I'm running a genetic hyperparameter search algorithm and it quickly saturates all available memory.
After a few tests it looks like the amount of memory required by keras increases both between different epochs and when training different models. The problem becomes a lot worse as the minibatch size increases, a minibatch size of 1~5 at least gives me enough time to see the memory usage rise up really fast in the first few fits and then slowly but steadily keep increasing over time.

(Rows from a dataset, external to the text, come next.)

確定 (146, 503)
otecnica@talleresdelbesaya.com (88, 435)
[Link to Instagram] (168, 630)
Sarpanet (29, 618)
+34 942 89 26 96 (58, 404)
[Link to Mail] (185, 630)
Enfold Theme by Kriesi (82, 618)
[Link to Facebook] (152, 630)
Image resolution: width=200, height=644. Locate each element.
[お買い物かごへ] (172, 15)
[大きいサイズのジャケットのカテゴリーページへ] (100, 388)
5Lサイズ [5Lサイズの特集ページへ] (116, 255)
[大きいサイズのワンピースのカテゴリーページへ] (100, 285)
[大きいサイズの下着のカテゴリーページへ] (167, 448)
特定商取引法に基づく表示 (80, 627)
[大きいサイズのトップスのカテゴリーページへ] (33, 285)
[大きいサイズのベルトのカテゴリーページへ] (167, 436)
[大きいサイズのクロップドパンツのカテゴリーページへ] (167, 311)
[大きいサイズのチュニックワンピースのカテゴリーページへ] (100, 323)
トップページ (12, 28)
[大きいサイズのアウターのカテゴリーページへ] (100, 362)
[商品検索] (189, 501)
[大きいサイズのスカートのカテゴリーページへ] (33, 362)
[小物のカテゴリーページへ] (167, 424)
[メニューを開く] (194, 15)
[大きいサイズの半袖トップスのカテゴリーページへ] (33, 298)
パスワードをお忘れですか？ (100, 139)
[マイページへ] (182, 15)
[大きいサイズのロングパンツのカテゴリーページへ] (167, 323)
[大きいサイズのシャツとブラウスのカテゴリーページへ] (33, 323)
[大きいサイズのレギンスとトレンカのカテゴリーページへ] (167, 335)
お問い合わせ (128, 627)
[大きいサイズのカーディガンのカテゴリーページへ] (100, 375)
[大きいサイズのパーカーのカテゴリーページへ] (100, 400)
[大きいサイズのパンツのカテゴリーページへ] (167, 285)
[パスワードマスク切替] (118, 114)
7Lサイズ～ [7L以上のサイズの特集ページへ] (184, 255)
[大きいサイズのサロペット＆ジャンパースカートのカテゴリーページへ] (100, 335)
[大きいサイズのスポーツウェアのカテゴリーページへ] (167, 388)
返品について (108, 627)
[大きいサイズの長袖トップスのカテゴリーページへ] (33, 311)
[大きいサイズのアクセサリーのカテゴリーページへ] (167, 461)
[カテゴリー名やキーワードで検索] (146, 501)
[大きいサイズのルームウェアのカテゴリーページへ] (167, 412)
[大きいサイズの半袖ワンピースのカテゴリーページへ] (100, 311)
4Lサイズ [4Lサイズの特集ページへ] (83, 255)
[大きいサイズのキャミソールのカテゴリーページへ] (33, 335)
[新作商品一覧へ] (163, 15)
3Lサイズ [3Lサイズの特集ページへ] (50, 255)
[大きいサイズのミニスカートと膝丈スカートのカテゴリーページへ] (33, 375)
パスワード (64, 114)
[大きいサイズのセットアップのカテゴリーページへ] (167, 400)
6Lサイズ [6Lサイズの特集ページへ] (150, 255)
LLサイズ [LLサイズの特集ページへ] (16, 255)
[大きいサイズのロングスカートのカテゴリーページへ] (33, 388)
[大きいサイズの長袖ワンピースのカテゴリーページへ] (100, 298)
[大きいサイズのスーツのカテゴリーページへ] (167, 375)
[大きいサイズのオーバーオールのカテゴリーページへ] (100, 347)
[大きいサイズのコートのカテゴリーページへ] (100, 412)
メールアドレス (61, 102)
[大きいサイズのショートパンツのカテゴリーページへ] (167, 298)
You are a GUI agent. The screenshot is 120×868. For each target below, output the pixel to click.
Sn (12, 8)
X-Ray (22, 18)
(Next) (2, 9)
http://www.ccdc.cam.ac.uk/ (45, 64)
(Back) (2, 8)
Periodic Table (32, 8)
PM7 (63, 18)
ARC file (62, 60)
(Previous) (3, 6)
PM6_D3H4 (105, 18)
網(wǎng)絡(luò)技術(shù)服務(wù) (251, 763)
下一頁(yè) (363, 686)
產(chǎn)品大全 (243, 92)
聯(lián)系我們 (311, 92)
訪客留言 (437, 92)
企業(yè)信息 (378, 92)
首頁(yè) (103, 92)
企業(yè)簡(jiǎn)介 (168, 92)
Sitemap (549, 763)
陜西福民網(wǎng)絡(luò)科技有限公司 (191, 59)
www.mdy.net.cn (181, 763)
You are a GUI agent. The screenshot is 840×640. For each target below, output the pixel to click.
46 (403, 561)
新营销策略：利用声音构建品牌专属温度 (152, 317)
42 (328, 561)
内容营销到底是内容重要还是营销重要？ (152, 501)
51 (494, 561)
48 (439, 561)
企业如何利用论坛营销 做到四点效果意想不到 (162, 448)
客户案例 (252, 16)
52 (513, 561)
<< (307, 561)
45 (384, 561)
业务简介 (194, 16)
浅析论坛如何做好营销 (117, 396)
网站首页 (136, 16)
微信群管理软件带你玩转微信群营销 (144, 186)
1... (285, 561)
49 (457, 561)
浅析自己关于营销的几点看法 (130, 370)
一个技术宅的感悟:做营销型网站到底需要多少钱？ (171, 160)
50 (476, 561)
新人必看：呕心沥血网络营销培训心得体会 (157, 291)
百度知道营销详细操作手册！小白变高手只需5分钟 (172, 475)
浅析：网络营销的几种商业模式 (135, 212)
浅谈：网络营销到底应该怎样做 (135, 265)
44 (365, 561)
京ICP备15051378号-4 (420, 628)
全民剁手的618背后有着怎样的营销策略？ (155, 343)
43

I already checked keras predict memory swap increase indefinitely, Keras: Out of memory when doing hyper parameter grid search, and Keras (TensorFlow, CPU): Training Sequential models in loop eats memory, so I am already clearing keras session and resetting tensorflow's graph after each iteration.
I also tried explicitly deleting the model and history object and running gc.collect() but to no avail.
Im running Keras 2.2.4, tensorflow 1.12.0, Python 3.7.0 on CPU. The code I'm running for each gene and the callback I'm using to measure the memory usage:
import tensorflow as tf
import keras as K
class MemoryCallback(K.callbacks.Callback):
def on_epoch_end(self, epoch, log={}):
print(resource.getrusage(resource.RUSAGE_SELF).ru_maxrss)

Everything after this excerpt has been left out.